Hi,
COLOUR, GRAYSCALE, OR B+W?
It depends on what you want to get out of the text. Some texts need to be in color (slow), some are printed with absurdly narrow margins that make words get blacked out in the gap between pages (grayscale is good here), and some books lay flat and come out beautifully (B+W fast). It depends on what you are working with. In general, though, I do B+W. The files are perfectly legible, they are small, and the OCR works fine. One note of caution to iPad 1 owners: Grayscale and color scans sometimes cause PDFs to crash (incompatible elements and/or RAM issues), so you will need to optimize those files for earlier versions of Acrobat (no big deal, but you may want to keep a copy of the original file somewhere, because it will affect the quality of the scan).
FILE FORMATS
PDF is the best (in my opinion), but if a device doesn't have that, I'd probably go for JPG. It depends on what you are scanning.

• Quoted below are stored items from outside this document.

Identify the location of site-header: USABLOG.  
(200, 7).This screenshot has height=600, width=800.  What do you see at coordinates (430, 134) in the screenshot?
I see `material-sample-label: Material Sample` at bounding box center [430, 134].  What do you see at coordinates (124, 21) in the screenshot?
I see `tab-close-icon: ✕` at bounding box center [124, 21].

BMP files will be huge, but they will preserve photographs well. JPG files are compressed, so might not give clear pictures, but for words it is usually just fine, especially on a B+W setting. Test it out on your device, though, to ensure the best results.
CONVERSIONS
I recommend Adobe Acrobat Pro X, especially if you can get it with a student discount (check your university or order online). It has a huge number of features, but mainly I use it to combine files (especially if I used a digital camera or scanner with JPEG) into a PDF, insert an outline (makes viewing on the iPad very convenient), OCR (it also conveniently straightens up pages and flips them to the correct orientation), and optimization. I am sure there are other products out there, and sometimes a stripped down version with limitations is bundled with stuff (ScanSnap, for example), but I have found the full version worth the investment.
APPS
I am very intrigued by the potential of iAnnotate. However, because it doesn't sync with my backup service (Sugarsync), I have not switched to it, and I remain a GoodReader user. I am pretty pleased with it. What I do is dump all of my files into the iPad using GoodReader USB (OSX) or iTunes (I want to get reading right away). I put everything into a folder, and then I sync that folder to Sugarsync. The syncing process can take a while if you have a lot of files, but eventually everything will get synced up with Sugarsync and any other devices you have setup to sync with the folder. So, any annotations I put in a file will automatically appear in the files everywhere else. Sweet.
Obviously, the same process can be used with Dropbox. When my contract is up with Sugarsync, I will probably switch to Dropbox, because it is so well integrated with a lot of the apps I use.